SAI100FM.ID – Intel Arc G-Series menjadi langkah terbaru Intel dalam memperkuat posisinya di industri gaming, khususnya pada segmen gaming handheld atau konsol genggam berbasis Windows 11. Selama beberapa tahun terakhir, pasar perangkat gaming portabel didominasi oleh prosesor AMD yang digunakan pada berbagai perangkat populer seperti Steam Deck dan Asus ROG Ally. Kini Intel berupaya mengubah peta persaingan melalui lini prosesor terbarunya yang dirancang khusus untuk memberikan pengalaman bermain game yang lebih optimal.
Peluncuran Intel Arc G-Series menjadi salah satu strategi besar perusahaan untuk menghadirkan performa PC kelas tinggi ke dalam perangkat portabel. Dengan mengusung arsitektur terbaru Panther Lake dan teknologi manufaktur canggih Intel 18A, prosesor ini diklaim mampu menghadirkan keseimbangan antara performa tinggi dan efisiensi daya yang selama ini menjadi tantangan utama pada perangkat gaming handheld.
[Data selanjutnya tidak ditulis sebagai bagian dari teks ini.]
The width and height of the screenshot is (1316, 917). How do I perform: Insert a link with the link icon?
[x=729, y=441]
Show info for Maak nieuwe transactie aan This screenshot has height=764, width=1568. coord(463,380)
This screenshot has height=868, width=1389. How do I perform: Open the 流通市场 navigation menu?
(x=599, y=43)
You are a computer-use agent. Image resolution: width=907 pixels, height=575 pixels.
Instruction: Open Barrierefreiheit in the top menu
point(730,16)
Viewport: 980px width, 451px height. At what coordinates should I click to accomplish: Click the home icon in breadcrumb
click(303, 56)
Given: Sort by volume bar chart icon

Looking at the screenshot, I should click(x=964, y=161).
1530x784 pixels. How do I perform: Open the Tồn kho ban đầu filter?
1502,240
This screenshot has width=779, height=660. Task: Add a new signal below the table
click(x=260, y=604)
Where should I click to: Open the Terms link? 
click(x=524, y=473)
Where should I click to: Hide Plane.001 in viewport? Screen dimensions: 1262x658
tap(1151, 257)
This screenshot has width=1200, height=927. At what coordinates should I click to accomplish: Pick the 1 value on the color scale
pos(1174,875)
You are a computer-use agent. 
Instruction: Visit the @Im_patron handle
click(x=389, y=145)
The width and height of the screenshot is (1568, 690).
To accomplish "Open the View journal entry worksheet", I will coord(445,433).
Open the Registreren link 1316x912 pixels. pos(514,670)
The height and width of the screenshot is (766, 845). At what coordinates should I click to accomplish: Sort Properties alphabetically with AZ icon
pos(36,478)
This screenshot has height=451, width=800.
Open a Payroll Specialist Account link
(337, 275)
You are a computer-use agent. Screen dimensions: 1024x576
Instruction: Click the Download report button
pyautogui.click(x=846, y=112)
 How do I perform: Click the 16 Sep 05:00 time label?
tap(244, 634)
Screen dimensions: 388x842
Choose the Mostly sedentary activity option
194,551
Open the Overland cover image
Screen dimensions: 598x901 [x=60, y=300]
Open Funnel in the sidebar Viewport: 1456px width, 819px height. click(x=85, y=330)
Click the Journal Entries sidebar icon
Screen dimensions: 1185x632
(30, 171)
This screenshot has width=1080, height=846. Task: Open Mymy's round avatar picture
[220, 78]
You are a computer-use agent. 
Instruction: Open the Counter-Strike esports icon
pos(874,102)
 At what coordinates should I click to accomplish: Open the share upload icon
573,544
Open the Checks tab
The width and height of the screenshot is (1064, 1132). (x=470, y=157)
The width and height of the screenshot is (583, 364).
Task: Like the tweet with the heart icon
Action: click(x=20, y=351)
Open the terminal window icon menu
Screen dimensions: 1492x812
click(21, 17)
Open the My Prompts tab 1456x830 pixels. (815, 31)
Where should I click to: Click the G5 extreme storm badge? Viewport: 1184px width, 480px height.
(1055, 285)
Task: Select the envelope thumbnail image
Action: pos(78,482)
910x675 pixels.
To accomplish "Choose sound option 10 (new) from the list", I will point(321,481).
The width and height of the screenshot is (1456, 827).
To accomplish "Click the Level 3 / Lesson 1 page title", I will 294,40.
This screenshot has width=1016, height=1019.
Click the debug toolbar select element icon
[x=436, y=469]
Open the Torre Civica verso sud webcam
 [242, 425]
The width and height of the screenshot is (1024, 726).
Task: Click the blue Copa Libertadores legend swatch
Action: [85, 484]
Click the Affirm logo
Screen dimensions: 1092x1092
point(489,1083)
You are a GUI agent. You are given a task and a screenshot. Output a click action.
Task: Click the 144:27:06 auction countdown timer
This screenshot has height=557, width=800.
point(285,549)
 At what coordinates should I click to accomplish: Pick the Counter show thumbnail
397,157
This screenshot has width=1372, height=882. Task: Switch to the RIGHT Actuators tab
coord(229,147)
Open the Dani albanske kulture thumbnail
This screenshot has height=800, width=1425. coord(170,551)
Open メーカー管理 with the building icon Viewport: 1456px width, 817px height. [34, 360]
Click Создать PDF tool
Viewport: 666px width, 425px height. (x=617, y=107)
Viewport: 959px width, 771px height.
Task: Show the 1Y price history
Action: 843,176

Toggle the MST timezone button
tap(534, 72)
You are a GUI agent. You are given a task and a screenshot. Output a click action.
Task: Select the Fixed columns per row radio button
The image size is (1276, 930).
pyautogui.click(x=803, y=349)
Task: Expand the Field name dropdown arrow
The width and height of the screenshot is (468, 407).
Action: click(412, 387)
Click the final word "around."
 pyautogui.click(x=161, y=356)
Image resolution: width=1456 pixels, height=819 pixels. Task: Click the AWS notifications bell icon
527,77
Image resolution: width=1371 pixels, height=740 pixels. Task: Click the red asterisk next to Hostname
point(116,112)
Melalui inovasi tersebut, Intel ingin membuktikan bahwa gamer tidak lagi harus memilih antara performa tinggi atau daya tahan baterai yang panjang. Keduanya dapat diperoleh dalam satu perangkat yang ringkas dan nyaman digunakan.
Keunggulan Intel Arc G-Series untuk Gaming Handheld
Salah satu daya tarik utama Intel Arc G-Series adalah kemampuannya menghadirkan performa gaming yang lebih efisien dibanding generasi sebelumnya. Intel mengembangkan prosesor ini dengan pendekatan hybrid yang mengombinasikan beberapa jenis inti pemrosesan untuk menangani berbagai kebutuhan komputasi secara lebih cerdas.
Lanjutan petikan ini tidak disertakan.